CHAPTER IX.

KARIN'S FÊTE.

Nono was in disgrace. The twins had twice brought him before Karin, his clothes all smeared with mud, as if he had purposely made his whole person the colour of his brown face, and had given his hands rough gloves of a still darker hue. Of course he had at first been sternly reprimanded, for Karin suffered no such proceedings in her neat household. The second reproof was more severe, and accompanied by the promise of a thorough whipping if the offence were repeated.

The long summer evenings gave a fine play-time for the boys, and then Nono generally amused himself out of the way of the twins, who were very despotic in their style of government. Again they had detected him brushing himself behind the bushes, and dolorously looking at the obstinate stains upon his cotton clothes. With a wild hollo they seized the culprit between them, and hurried him along towards Karin, who was cheerily examining her flower-beds under the southern windows, and chatting meanwhile with Jan, who sat on the doorstep.

Karin was both grieved and angry, and unusually excited. "Nono must be whipped, and that soundly," she said emphatically to Jan. "This is the third time he has come to the house in that condition. I won't have him learn to disobey me that way."

Jan got up slowly, and took from its hiding-place inside the cottage something that looked like a broom-brush made of young twigs. It was the family emblem and instrument of punishment, much dreaded among the children; and with reason, for Jan had a strong hand and a sure one. He had been accustomed to giving his own boys a thrashing now and then, but on Nono he had never laid hands, as Karin's gentler discipline had usually sufficed for her foster-son.

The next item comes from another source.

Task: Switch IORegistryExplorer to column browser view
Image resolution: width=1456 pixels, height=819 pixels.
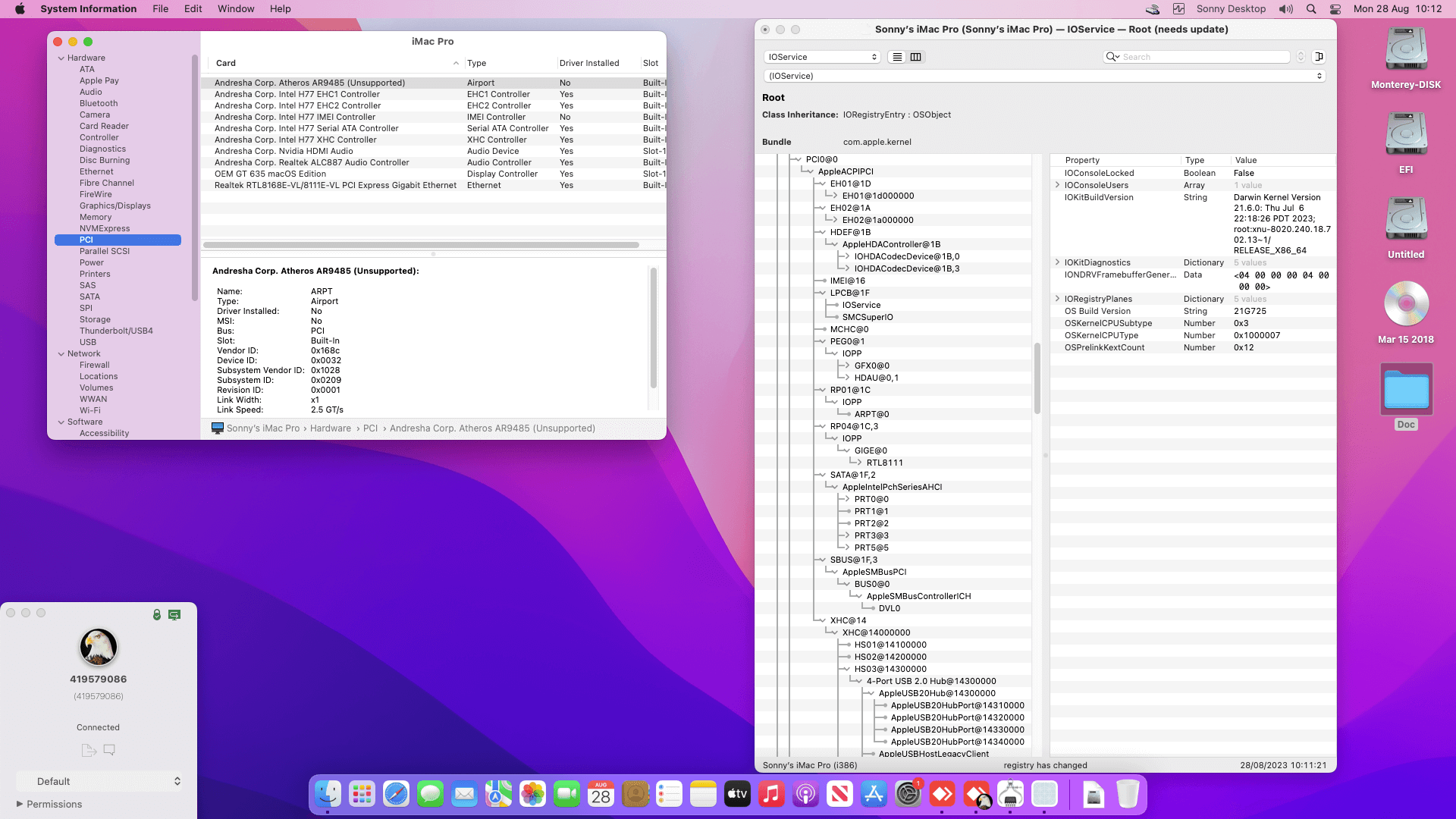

The tears were in the eyes of the culprit, but he stood quite still, and was at first speechless. At last he managed to say, "Don't whip me here, Papa Jan; take me down to the shore, please." Jan generally had his times of punishment quite private with the boys, the grove behind the house being the usual place of execution. He could not, however, refuse Nono's modest request. Off to the shore they went together, the twins meanwhile shrugging and wincing, as if they themselves were undergoing the ordeal, while they said to each other, "He'll catch it! It won't feel good!"—not without some satisfaction, mingled with a sense of the seriousness of the occasion.

Little Decima, who had been a depressed looker-on at the proceedings, buried her head in her mother's apron and cried as if she herself were the victim. The little boys, no longer little, were hardened to punishment, as they were often in disgrace for their wild pranks, but the idea of Nono's being whipped seemed to have made them uncommonly sober. Sven went into the cottage to look among his treasures for something with which to console Nono on his return from the shore. Thor was walking up and down, giving defiant looks at the twins for their want of sympathy with Nono in his humiliation. There was a sorrowful shadow over the whole family group that evening not common at the golden house.

To the surprise of all parties Jan soon appeared, holding Nono by the hand, both apparently in a most cheerful humour. There were no tears in Nono's face, and Jan looked down at him with peculiar tenderness.